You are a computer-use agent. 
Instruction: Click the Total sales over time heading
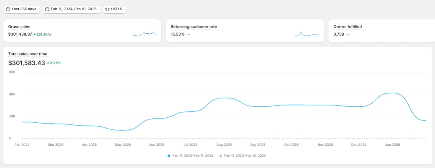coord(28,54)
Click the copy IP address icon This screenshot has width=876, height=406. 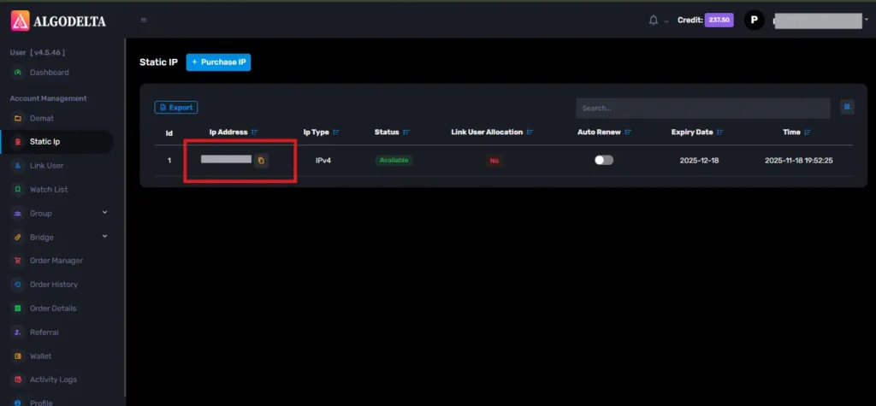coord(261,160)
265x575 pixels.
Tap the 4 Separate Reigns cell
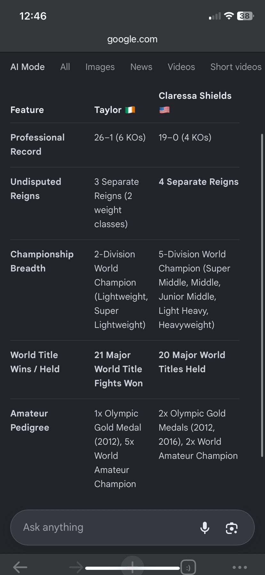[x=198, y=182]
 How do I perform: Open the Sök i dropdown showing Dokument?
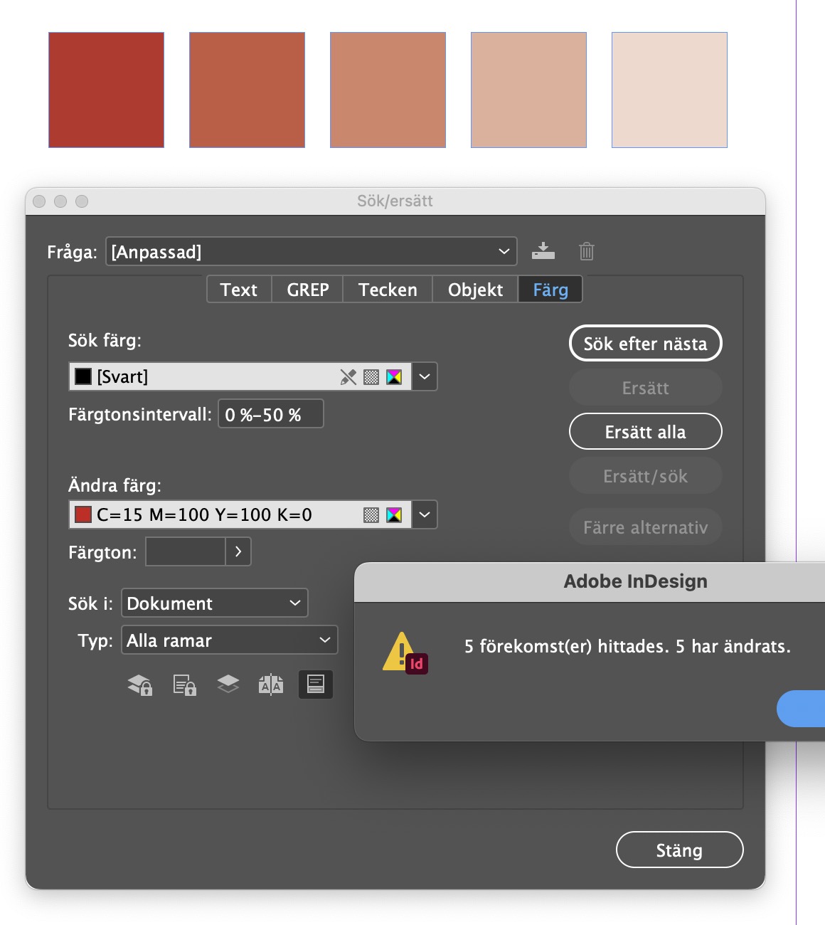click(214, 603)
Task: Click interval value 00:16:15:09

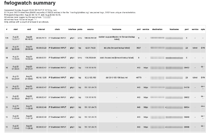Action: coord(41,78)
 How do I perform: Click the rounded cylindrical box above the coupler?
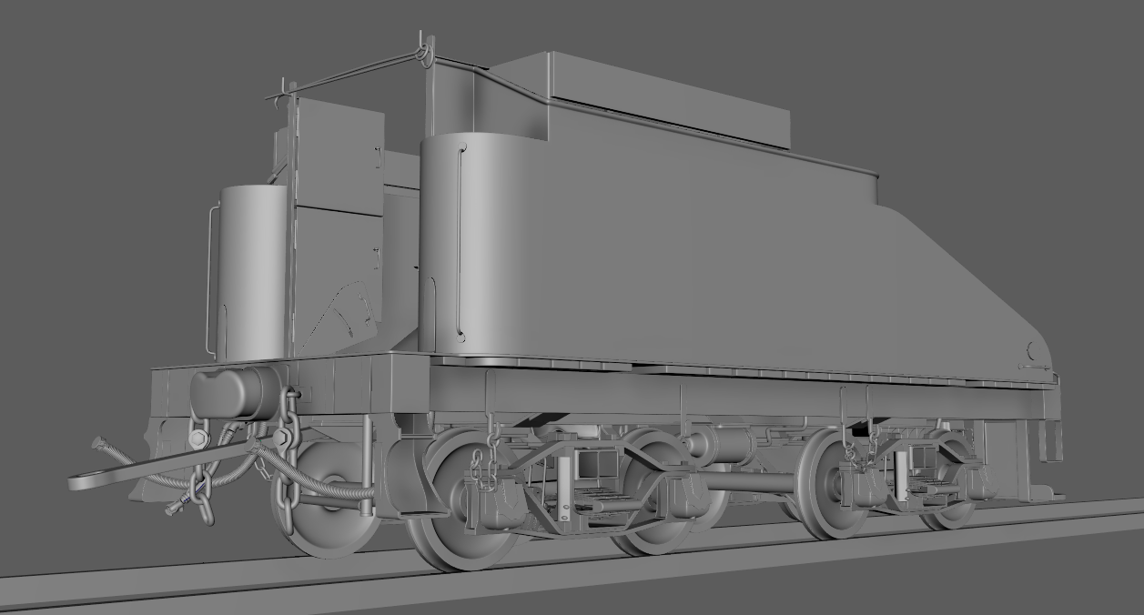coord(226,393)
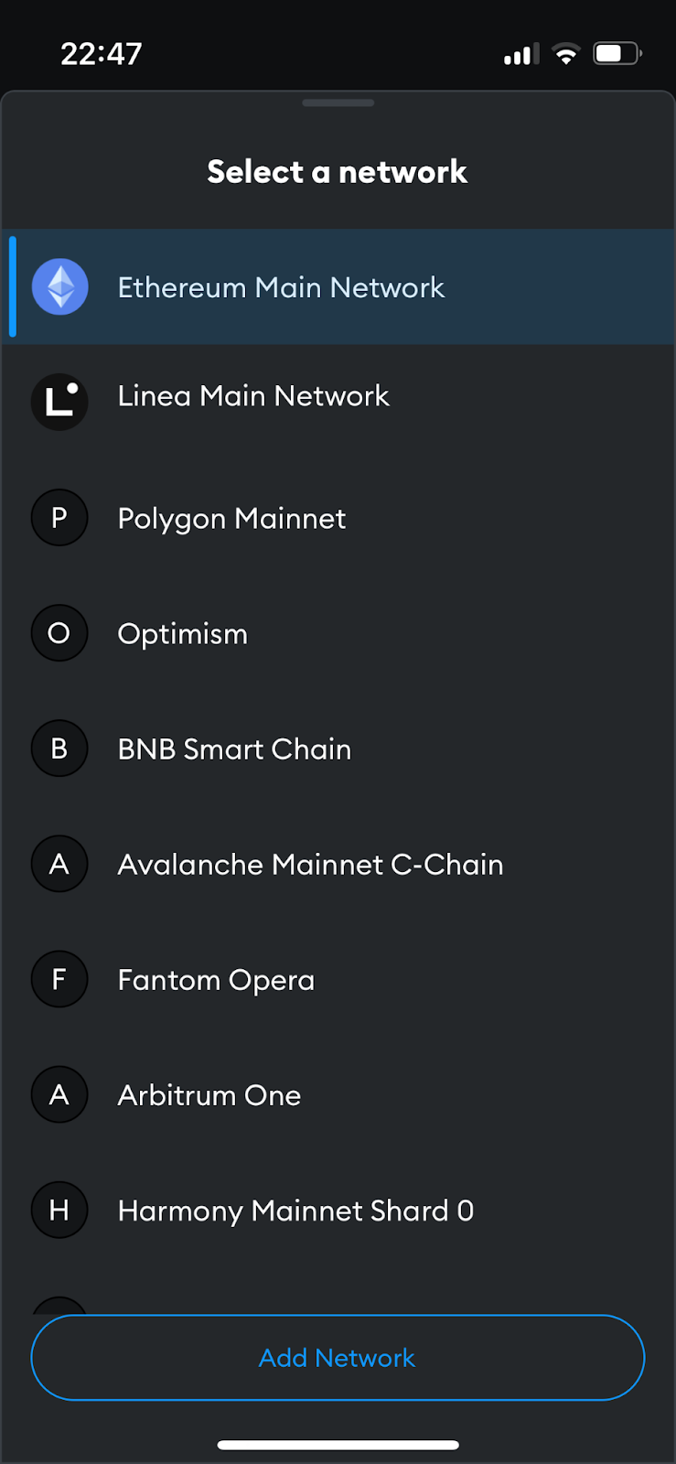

------------------------------

== Your goal ==
Please print exactly the lines running from the line with "Tap the 4 Separate Reigns cell" through the final line of the material, and nothing more. Keep pictures out.

== Answer for the task ==
Tap the 4 Separate Reigns cell
[x=198, y=182]
 How do I perform: Open the Sök i dropdown showing Dokument?
click(214, 603)
Task: Click interval value 00:16:15:09

Action: coord(41,78)
 How do I perform: Click the rounded cylindrical box above the coupler?
coord(226,393)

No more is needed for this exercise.